In his words; “This method is going to get the urban poor out of poverty because you can look after a large number of pigs on a very small piece of land.”
The first piggery we visit is Major Ruranga Rubaramira’s in Seeta. He warns me politely to concentrate on this system of farming instead of politicising the story.
“In our profession, we attend to all people regardless of their political affiliation,” he explains as we get out of his car.

Zeal drives his trade
He picks a rake and climbs into the pen to practically demonstrate while explaining. This enthusiasm becomes standard procedure for every other piggery that we visit. He does not tire of going back in and out whenever he feels need to do so again. His energy is surprising.

He strokes the pigs and they lie back and close their eyes obviously satisfied while he says; a farmer who cannot even touch his animals should not get involved. “You see these animals can decide to become hostile and aggressive, but you can keep them friendly by giving them some care.”
One of the things he continually does to demonstrate that this kind of method does not need for the pen to get cleaned out each day is picking out the dung and urging me to touch it.

At first, I am cautious, but I hesitantly crash the dung between my fingers. It turns to powder without leaving any smell and he explains further that the coffee husks used in this method will heat up and burn the dung.
The love and zeal with which this youthful vet goes about his work is simply captivating. Having met at about 10 am and visited two piggeries, we are driving from Seeta to what I thought would be the last site somewhere along Kayunga Road with another vet colleague-James Nabimanya, with whom we are doing the farm visits.

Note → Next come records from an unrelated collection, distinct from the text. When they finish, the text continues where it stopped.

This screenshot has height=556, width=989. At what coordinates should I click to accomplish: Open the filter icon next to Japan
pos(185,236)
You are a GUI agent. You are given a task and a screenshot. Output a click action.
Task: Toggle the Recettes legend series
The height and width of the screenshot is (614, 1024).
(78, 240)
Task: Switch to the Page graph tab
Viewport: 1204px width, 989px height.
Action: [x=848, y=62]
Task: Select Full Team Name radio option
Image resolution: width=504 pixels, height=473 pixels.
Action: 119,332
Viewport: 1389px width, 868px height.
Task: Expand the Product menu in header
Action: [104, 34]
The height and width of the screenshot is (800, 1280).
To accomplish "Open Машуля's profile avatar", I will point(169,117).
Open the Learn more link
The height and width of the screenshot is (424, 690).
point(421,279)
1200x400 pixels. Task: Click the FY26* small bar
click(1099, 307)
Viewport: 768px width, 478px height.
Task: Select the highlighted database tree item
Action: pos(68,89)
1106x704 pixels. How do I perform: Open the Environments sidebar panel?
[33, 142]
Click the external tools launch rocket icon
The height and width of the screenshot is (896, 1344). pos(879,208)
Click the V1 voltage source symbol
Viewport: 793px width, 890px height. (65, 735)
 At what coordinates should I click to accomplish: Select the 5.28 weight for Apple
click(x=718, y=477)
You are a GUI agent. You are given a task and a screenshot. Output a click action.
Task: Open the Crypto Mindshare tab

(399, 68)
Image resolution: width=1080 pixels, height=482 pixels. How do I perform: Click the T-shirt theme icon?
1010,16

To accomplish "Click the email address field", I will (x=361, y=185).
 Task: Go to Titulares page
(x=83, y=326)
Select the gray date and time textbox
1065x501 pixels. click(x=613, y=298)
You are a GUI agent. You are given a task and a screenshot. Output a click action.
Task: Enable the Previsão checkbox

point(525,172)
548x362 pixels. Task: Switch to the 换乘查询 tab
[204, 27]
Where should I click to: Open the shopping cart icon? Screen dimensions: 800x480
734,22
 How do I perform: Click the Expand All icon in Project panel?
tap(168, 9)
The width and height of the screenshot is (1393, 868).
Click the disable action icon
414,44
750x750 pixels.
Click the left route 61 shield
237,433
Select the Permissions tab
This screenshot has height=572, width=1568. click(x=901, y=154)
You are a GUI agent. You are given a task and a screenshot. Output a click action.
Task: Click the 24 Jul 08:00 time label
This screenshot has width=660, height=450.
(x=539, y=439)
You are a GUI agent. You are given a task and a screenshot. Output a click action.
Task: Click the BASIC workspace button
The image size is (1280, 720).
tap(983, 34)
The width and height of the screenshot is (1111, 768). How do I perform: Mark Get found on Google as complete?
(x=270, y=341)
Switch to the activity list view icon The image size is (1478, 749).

A few secrets to the trade
At the Kayunga-road piggery, the worker there asks for “something” from doctor which I find weird because ordinarily, it is the doctor who gets paid for making the routine visit. Dr Kawule gives him “something” and later explains: “When you make him happy, then he will load airtime and call you immediately when there is a problem. Instead of him waiting for his boss to come back from his work station over the weekend or waiting until the boss calls before he can inform him, and then the boss informs you and then you come when it is too late. For example, if a pig is on heat, I will immediately come and inseminate it.”

Clearly, this is more than a job to Dr Kawule. He cares about the pigs, their owners and the casual labourers who work in these piggeries. I would have grabbed a bite while we were leaving this farm, but I imagine that we are driving back to Seeta and probably using a short-cut through the murram roads in Mukono town. I was wrong; Dr Kawule was not done yet. He still wanted me more than convinced about this method of pig rearing, so we end up at another farm owned by him and other vets at a place called Nyenje.

The trials for the viability of this method started here at Nyenje. Dr Kawule’s practical demonstration in the pens takes over again. It is about 5 pm and we are about to finish when two men arrive. One is a friend of the doctor who has brought his friend to the farm to learn about the labour-intensive method of pig rearing, having found him pushing a wheel barrow of foul smelling dung. Dr Kawule is back in the pens explaining everything from start to this farmer. His zeal is unbelievable.

Somewhere in the day, Dr Nabimanya had offhandedly told me that they can take a day without food. I start wishing I had not thought it a joke. Well, I get a ride with the visitors at about 5 pm leaving Dr Kawule at the farm happily checking on this and that. I have my lunch at about 6 pm wondering what time Dr Kawule will have his. But well, it is a day well-spent. Dr Kawule was born 31 years ago to Henry Kiryose and Loy Izimba. He holds a degree in veterinary medicine from Makerere University and is in the final stages of completing his master’s degree whose research is about artificial insemination in pigs. He is married and has one child.